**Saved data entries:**
------

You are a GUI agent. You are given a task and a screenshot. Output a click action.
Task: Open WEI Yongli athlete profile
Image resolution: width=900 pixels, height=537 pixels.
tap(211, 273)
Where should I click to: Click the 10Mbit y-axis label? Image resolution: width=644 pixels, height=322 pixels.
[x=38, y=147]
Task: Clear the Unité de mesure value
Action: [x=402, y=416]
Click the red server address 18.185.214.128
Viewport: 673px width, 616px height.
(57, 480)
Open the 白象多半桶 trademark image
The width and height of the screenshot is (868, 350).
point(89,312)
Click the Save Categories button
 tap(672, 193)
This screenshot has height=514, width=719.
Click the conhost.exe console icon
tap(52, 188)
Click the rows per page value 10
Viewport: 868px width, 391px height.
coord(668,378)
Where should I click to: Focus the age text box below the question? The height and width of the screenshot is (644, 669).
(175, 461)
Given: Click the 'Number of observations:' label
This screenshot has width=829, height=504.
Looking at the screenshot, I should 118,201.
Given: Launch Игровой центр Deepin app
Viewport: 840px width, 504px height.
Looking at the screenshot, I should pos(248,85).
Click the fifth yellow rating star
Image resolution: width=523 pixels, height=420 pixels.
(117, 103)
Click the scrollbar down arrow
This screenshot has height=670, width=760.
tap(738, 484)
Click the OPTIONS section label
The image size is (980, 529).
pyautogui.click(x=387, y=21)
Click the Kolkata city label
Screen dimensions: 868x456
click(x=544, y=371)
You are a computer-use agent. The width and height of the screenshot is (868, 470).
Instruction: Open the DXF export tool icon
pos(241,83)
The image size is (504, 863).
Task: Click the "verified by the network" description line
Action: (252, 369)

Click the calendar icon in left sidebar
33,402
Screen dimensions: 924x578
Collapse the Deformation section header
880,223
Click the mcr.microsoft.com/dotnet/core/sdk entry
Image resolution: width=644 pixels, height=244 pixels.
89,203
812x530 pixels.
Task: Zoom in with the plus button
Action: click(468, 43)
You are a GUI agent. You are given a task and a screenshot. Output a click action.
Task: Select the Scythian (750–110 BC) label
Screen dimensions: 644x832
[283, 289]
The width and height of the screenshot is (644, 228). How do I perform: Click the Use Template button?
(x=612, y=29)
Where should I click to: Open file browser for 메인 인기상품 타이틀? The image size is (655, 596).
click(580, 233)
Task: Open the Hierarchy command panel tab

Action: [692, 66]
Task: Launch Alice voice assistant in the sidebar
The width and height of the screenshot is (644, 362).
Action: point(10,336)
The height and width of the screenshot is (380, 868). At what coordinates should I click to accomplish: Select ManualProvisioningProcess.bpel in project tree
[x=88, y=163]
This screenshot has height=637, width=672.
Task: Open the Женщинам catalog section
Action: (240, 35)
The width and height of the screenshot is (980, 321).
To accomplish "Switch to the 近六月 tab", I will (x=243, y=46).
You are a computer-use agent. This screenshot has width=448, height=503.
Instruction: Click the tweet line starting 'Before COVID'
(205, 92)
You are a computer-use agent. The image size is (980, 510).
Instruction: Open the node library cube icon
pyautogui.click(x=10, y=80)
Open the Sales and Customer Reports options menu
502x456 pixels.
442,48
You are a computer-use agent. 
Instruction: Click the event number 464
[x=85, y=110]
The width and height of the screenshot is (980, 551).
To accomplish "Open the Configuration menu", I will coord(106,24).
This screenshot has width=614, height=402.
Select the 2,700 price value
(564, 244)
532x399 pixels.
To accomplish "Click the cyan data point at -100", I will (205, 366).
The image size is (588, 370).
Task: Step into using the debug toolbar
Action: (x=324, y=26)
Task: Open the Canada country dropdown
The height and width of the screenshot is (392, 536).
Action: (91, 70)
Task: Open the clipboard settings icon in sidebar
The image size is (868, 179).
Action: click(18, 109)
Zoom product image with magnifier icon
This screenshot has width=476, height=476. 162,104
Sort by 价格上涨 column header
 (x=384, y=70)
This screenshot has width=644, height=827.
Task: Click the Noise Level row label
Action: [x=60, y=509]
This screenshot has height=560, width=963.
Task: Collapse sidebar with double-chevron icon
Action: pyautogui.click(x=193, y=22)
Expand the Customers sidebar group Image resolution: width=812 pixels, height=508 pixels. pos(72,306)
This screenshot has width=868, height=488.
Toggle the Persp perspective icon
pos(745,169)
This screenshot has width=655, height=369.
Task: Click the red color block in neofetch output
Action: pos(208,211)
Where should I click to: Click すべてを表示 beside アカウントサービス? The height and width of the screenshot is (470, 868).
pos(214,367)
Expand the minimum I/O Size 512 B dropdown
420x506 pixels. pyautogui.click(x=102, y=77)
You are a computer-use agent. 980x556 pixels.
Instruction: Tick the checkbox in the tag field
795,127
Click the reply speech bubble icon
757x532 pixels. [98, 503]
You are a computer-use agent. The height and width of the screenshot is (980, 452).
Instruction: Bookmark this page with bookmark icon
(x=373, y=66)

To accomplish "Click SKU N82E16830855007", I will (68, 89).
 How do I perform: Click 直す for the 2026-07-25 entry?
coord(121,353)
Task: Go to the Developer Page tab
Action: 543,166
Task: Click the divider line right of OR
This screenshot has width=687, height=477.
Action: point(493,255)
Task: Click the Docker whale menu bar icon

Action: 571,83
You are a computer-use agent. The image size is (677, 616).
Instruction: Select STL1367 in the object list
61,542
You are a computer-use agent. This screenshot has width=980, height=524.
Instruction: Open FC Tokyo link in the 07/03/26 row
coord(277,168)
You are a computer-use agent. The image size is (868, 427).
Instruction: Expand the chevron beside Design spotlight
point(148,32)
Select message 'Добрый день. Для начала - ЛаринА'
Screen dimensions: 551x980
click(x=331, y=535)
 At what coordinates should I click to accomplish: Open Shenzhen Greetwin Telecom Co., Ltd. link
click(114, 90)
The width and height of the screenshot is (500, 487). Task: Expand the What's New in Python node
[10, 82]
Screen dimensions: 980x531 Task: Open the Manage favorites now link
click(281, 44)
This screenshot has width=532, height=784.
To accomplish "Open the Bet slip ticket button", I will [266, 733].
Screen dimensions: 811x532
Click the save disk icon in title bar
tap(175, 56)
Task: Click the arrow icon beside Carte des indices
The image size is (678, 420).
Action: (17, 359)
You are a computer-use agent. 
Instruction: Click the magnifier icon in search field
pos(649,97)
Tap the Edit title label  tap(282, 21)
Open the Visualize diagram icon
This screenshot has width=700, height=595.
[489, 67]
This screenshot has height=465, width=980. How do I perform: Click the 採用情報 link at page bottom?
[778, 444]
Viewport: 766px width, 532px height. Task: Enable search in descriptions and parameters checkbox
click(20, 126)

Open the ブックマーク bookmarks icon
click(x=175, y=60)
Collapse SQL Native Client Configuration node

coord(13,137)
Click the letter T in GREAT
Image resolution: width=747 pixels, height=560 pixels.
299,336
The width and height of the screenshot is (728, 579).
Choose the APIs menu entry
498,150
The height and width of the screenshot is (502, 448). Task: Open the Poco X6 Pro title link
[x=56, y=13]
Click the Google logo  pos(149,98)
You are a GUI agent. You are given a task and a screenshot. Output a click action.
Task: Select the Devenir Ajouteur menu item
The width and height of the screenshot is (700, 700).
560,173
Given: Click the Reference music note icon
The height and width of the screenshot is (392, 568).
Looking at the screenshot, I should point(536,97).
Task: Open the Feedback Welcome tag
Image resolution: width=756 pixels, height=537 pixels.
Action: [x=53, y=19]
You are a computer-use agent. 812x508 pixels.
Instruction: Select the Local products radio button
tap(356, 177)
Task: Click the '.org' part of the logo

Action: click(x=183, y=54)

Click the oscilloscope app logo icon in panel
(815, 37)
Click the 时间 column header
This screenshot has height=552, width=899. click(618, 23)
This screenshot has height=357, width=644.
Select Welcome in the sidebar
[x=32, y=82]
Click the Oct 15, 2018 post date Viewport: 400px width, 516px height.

------

In the records above, find each line that mentions the word "Launch", and copy it.

**Response box:**
Given: Launch Игровой центр Deepin app
Task: Launch Alice voice assistant in the sidebar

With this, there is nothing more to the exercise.